§ ACTIVITY
A line qualifies if it holds the string "click". Copy every qualifying line from the records.

§ ENTRIES PROVIDED
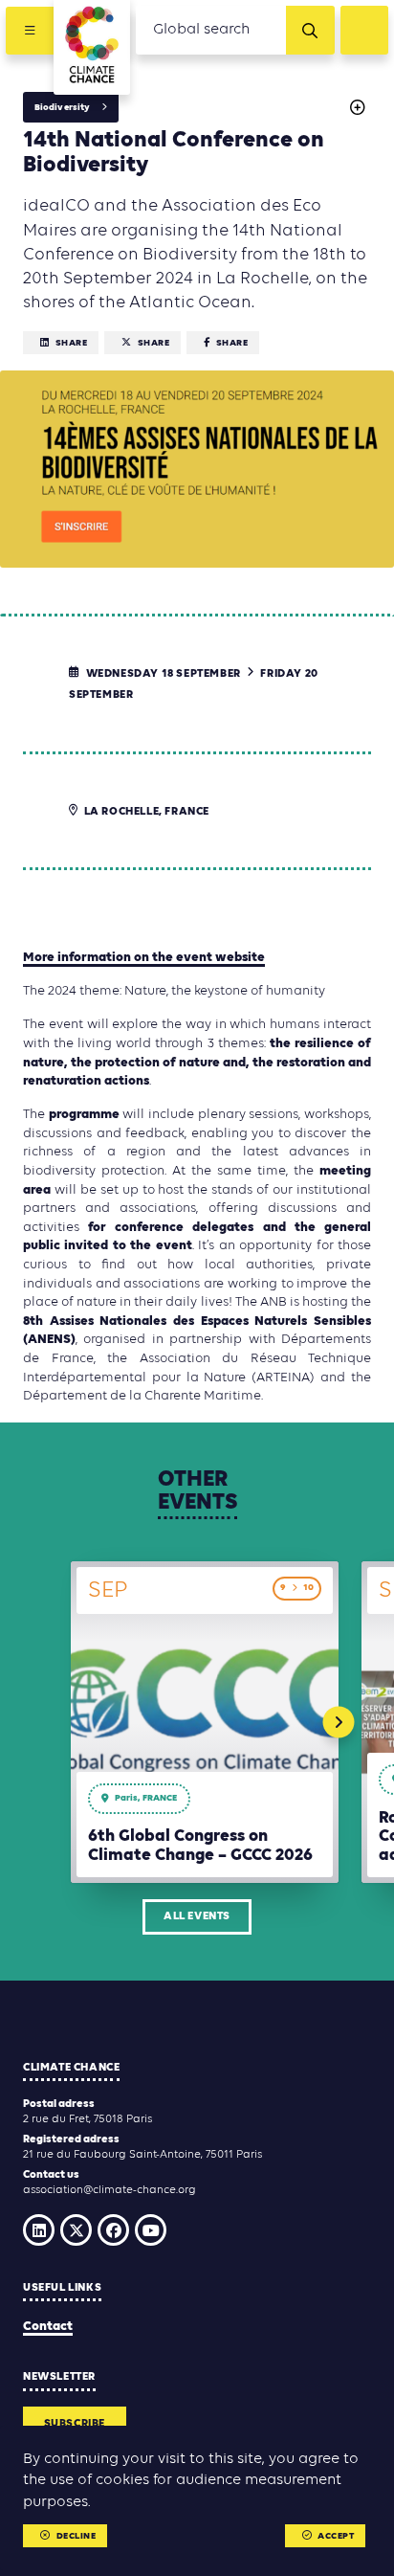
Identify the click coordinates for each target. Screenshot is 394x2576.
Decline (76, 2536)
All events (197, 1916)
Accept (335, 2536)
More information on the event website (144, 958)
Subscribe (74, 2423)
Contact (48, 2326)
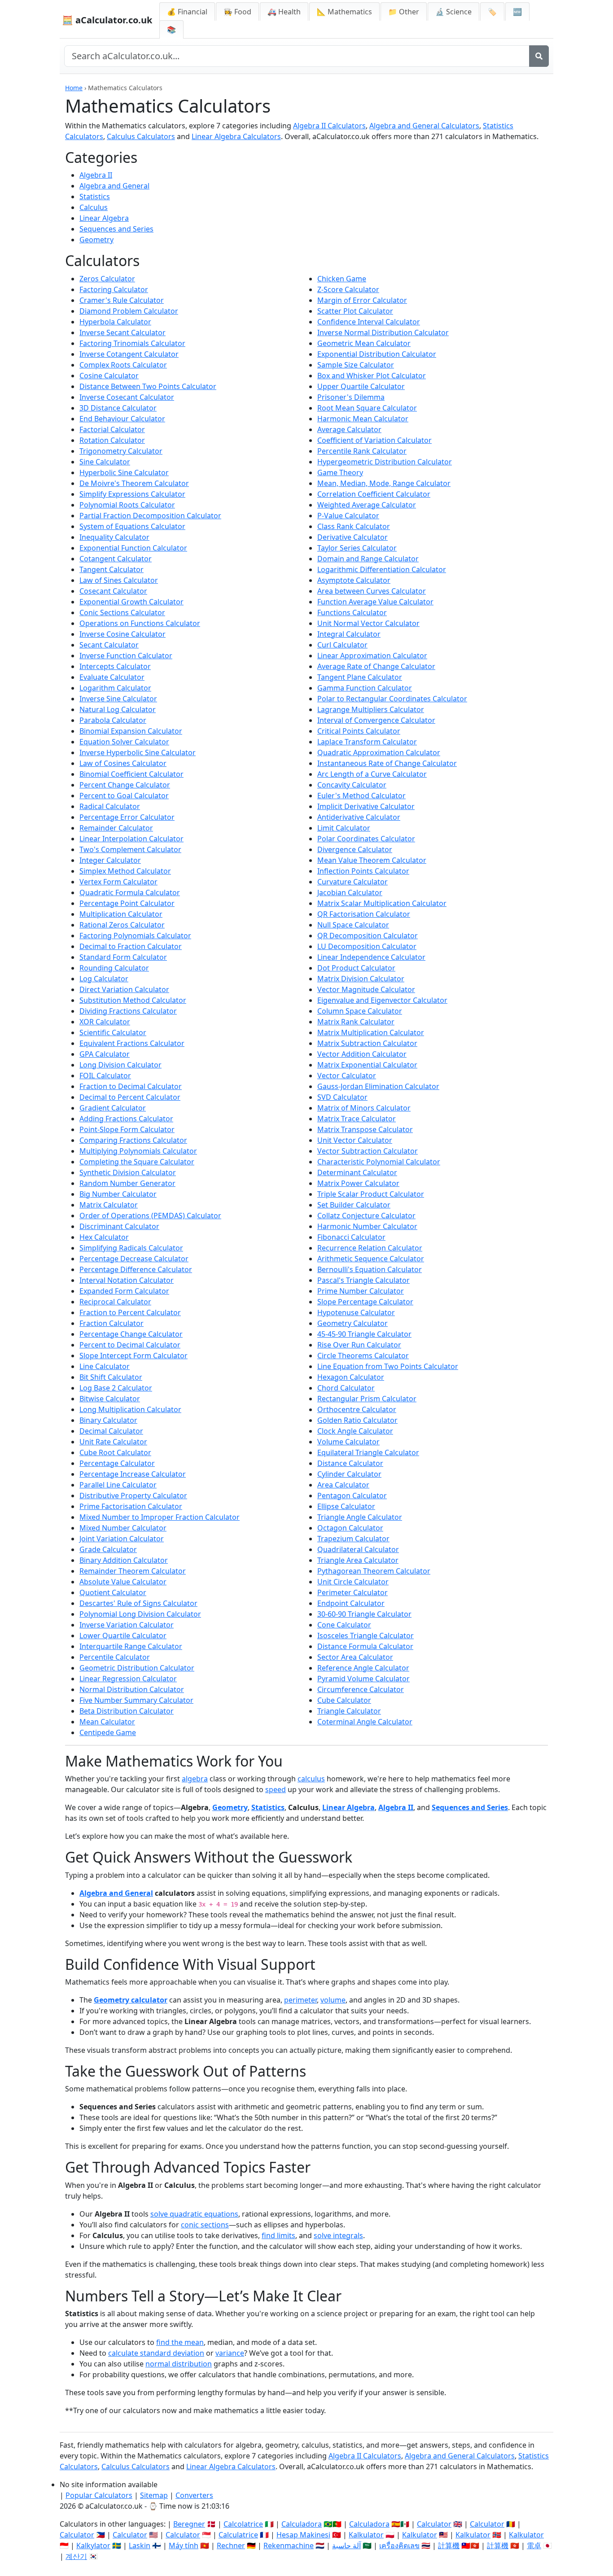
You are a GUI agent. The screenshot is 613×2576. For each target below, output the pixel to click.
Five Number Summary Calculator (136, 1700)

§ REPLY TO THE TASK
Identify the click coordinates for each target. Screenshot is 394x2576.
You are a GUI agent. The screenshot is 613×2576. For each target below, output the pixel to click.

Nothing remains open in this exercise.